=== THE PROBLEM ===
Reproduce exactly, from the data that follows, the line with "Where should I click to: Enable", the line with "Screen dimensions: 1568x639", and every line that lies between them.

▼

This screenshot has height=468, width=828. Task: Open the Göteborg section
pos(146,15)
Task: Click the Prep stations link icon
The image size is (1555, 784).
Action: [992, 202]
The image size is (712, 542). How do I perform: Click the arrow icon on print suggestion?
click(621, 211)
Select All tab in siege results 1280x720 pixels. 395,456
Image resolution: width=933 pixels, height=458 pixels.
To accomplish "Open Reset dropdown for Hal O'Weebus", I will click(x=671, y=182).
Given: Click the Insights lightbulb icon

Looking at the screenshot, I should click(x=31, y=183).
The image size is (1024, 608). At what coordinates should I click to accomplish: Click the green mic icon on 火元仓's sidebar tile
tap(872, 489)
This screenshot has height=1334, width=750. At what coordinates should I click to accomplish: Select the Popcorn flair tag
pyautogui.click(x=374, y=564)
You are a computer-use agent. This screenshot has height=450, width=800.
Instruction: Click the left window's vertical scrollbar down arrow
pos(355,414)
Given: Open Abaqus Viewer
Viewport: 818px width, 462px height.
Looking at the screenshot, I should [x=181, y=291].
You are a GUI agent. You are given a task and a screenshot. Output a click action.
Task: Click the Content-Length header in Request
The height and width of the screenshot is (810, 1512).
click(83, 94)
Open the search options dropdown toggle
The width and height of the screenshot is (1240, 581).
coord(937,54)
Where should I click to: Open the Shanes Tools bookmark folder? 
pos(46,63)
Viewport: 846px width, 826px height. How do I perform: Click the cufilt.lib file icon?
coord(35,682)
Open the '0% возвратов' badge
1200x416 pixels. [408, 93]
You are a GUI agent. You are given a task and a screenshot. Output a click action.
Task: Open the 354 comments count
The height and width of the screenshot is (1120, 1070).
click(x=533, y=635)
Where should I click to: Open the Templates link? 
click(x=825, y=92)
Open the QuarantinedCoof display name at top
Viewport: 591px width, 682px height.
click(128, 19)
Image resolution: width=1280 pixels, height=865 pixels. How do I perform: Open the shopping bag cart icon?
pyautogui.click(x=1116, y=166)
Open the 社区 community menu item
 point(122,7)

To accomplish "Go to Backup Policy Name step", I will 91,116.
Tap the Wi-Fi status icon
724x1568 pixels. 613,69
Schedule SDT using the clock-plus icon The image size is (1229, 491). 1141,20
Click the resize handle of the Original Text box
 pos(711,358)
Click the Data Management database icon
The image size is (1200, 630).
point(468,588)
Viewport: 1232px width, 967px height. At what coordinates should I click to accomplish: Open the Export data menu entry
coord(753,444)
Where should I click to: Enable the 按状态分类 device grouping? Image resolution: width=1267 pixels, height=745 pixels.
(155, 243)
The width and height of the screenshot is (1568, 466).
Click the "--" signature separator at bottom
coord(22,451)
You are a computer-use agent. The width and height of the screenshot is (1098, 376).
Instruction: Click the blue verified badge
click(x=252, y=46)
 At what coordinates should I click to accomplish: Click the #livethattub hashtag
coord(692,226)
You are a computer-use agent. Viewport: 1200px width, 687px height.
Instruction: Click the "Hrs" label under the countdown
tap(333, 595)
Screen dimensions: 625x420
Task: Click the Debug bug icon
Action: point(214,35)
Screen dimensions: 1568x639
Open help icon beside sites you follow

▲

=== REPLY TO THE EXERCISE ===
Where should I click to: Enable the 按状态分类 device grouping? Image resolution: width=1267 pixels, height=745 pixels.
(155, 243)
The width and height of the screenshot is (1568, 466).
Click the "--" signature separator at bottom
coord(22,451)
You are a computer-use agent. The width and height of the screenshot is (1098, 376).
Instruction: Click the blue verified badge
click(x=252, y=46)
 At what coordinates should I click to accomplish: Click the #livethattub hashtag
coord(692,226)
You are a computer-use agent. Viewport: 1200px width, 687px height.
Instruction: Click the "Hrs" label under the countdown
tap(333, 595)
Screen dimensions: 625x420
Task: Click the Debug bug icon
Action: point(214,35)
Screen dimensions: 1568x639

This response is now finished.